The ridiculously enjoyable “I Do Not Hook Up” has been teed up the second single from Kelly Clarkson’s All I Ever Wanted, and all systems so far seem to be go. The song is (deservedly) gaining steam on radio (it’s up to No. 28 on Mediabase’s Top 40 airplay chart), and a video for the track (after the jump) illicitly premiered this weekend; it’s also been added to MTV’s newly re-existent playlist. But will it top the Hot 100 like its pole-vaulting predecessor did?
Last week Mike wrote about the possible demise of the one-hit wonder in current pop, but if you talk strictly about chart performance, it would seem that even the most established pop stars can fill the role of the one-hit wonder for at least the course of an album’s promotional cycle. Madonna’s follow-up to the Hard Candy lead-in “4 Minutes” peaked at No. 57 on the Hot 100; Mariah Carey’s “Bye Bye,” which followed “Touch My Body” in the E=MC2 promotional parade, peaked at No. 19. And even successful follow-up singles like Beyonce’s “Halo” have had to reach the pop chart’s upper echelons at a slower pace than their predecessors.
What’s to blame more than anything? Digital-track sales, which seem to peak for established artists before their albums come out–when demand for new material for each artist is at its highest. “Hook Up” hasn’t hit the iTunes Top 100 yet, despite it being available a la carte as part of its parent album All I Ever Wanted; this may change soon (the very unscientific “popularity” metrix on iTunes has it outpolling the older “My Life Would Suck Without You”), but one wonders if sales (and illicit acquisitions) of the album won’t have the effect of cannibalizing peoples’ desire to cop the song for $1.29, thus torpedoing the song’s overall Hot 100 potential.
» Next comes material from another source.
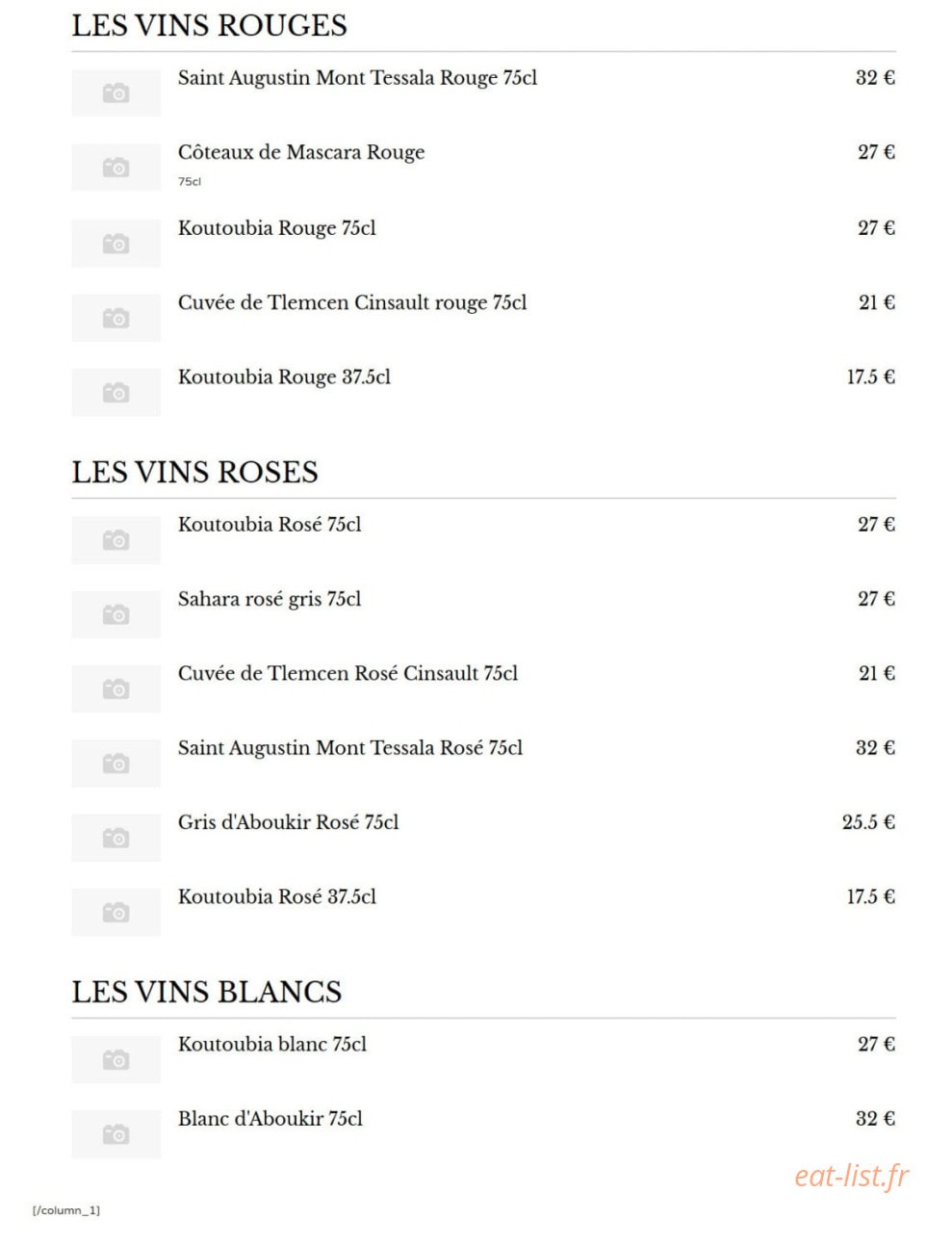Click the image placeholder beside Sahara rosé gris

point(116,614)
Katy Perry and Lady GaGa have bucked this trend with “Hot & Cold” and “Poker Face” respectively, but there’s an important distinction to be made between them and Clarkson; they’re both relatively new artists whose initial single-serving hit came after any pre-release hype for their albums. (Which have both sold well–Perry’s One Of The Boys is flirting with the million-sold mark after being available for 43 weeks, while GaGa’s The Fame has moved 659,000 copies after about half a year in stores. It’s probably worth noting that neither of those albums had a week of sales as big as Clarkson’s first-week mark of 255,000.) It seems like it’s harder for established artists to keep their pop careers, well, established in the singles-driven era for more than the life cycle of a single, which could be a testament to both the center falling away and peoples’ increasingly distracted attitude toward pop music.